In Joseph Smith's Manuscript History he told about searching for a lost mine in 1825 for Josiah Stowell. Smith's did not mention his association earlier with a special stone located on a neighbor's property in 1822. As Joseph Smith told about the coming forth of the Book of Mormon he mentioned that he was able to find and later translate the Book of Mormon by what is termed a seer stone.

Contemporary records suggest that money-digging activities (treasure hunting) had been one of the Smith family occupations in the Palmyra/Manchester, New York area since the early 1820s. Willard Chase, a friend of the family recalled:

I became acquainted with the Smith family, known as the authors of the Mormon Bible, in the year 1820. At that time, they were engaged in the money digging business, which they followed until the latter part of the season of 1827. In the year 1822, I was engaged in digging a well. I employed Alvin and Joseph Smith to assist me; the latter of whom is now known as the Mormon prophet. After digging about twenty feet below the surface of the earth, we discovered a singularly appearing stone, which excited my curiosity. I brought it to the top of the well, and as we were examining it, Joseph put it into his hat, and then his face into the top of his hat. It has been said by Smith, that he brought the stone from the well; but this is false. There was no one in the well but myself. The next morning he came to me, and wished to obtain the stone, alledging that he could see in it; but I told him I did not wish to part with it on account of its being a curiosity, but would lend it.

(Affidavit of Willard Chase, circa 11 Dec. 1833, Manchester, Ontario County, New York in E. D. Howe, Mormonism Unvailed [Painesville (OH): Printed and Published by the Author, 1834], 240-41, emphasis omitted); also in Dan Vogel, ed., Early Mormon Documents [Salt Lake City: Signature Books, 1998], 2:65-66, cited hereafter as EMD).

During the month when the church was organized Willard Chase mentioned talking with Hyrum Smith, older brother of Joseph Smith: "In April, 1830, I again asked Hiram for the stone which he had borrowed of me; he told me I should not have it, for Joseph made use of it in translating his Bible" (Howe, Mormonism Unvailed, 247; in EMD 2:73).

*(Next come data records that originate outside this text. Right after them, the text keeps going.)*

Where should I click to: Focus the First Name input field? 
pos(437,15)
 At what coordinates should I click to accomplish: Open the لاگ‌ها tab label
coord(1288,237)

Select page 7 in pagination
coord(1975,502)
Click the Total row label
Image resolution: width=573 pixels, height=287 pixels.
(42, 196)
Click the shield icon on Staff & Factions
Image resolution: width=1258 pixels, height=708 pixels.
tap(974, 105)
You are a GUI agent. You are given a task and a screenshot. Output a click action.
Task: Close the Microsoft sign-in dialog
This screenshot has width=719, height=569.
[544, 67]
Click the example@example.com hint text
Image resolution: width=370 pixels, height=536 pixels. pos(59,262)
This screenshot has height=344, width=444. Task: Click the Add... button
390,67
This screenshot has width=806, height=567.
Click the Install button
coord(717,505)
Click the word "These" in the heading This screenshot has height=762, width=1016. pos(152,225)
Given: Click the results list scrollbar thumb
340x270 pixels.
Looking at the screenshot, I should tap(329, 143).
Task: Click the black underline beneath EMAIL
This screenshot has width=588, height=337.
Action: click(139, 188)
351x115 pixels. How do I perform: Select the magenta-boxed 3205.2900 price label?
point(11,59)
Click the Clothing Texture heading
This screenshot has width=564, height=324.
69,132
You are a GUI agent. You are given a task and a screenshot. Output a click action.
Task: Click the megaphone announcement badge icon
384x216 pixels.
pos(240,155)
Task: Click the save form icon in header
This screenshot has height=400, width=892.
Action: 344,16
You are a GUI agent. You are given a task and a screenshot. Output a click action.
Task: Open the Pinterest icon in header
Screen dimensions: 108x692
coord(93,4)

Could Joseph Smith see with Stone?


Addison Austin testifying at a July 1830 trial of Joseph Smith mentioned that Smith told him he could not see with the stone. At a time when Josiah Stowell, Sr. "was digging for money, he, Austin, was in company with said Smith alone, and asked him to tell him honestly whether he could see this money or not. Smith hesitated some time, but finally replied, 'to be candid, between you and me, I cannot, any more than you or any body else; but any way to get a living.'" (Letter by A.W.B. [Abram W. Benton] to editor, March 1831, "Mormonites," Evangelical Magazine and Gospel Advocate 2 [9 April 1831]:120, Utica, New York).


Plates Found with a Stone

A story told by early adherents was that a pair of spectacles was found with the plates for the purpose of translating. These spectacles were called interpreters in the Book of Mormon and later termed Urim and Thummim. The seer stone was also called a Urim and Thummim since the purpose was to translate languages.

Willard Chase said he talked with Joseph Smith in the fall of 1827 and that Smith "then observed that if it had not been for that stone, (which he acknowledged belonged to me,) he would not have obtained the book." (Howe, Mormonism Unvailed, 246); in EMD 2:71-72). This stone was the stone (he had more than one stone) through which Joseph Smith discover the ancient record engraved in Egyptian hieroglyphics on plates of gold. Among those who heard the story of finding the plates by the Chase stone were the following individuals:

Martin Harris, who became one for the three witnesses to the Book of Mormon. In 1859 he was interviewed and reported that Joseph told him that he found the gold plates by this stone. Harris said, "Joseph had a stone which was dug from the well of Mason Chase [brother of Willard Chase], twenty-four feet from the surface. In this stone he could see many things to my certain knowledge. It was by [the] means of this stone he first discovered these plates" (Tiffany's Monthly 5 [Aug. 1859]:163; in EMD 2:302). Later Harris explained, "Joseph had before this described the manner of his finding the plates. He found them by looking in the stone found in the well of Mason Chase. The [Smith] family had likewise told me the same thing" (Tiffany's Monthly 5 [Aug. 1859]:169; in EMD 2:309).

Henry Harris was another individual who spoke with Joseph Smith. Harris related that Joseph Smith, Jr. "said he had a revelation from God that told him they were hid in a certain hill and he looked in his stone and saw them in the place of deposit; that an angel appeared and told him he could not get the plates until he was married" (Affidavit of Henry Harris, no date [circa 1833], in Howe, Mormonism Unvailed, 252; in EMD 2:76).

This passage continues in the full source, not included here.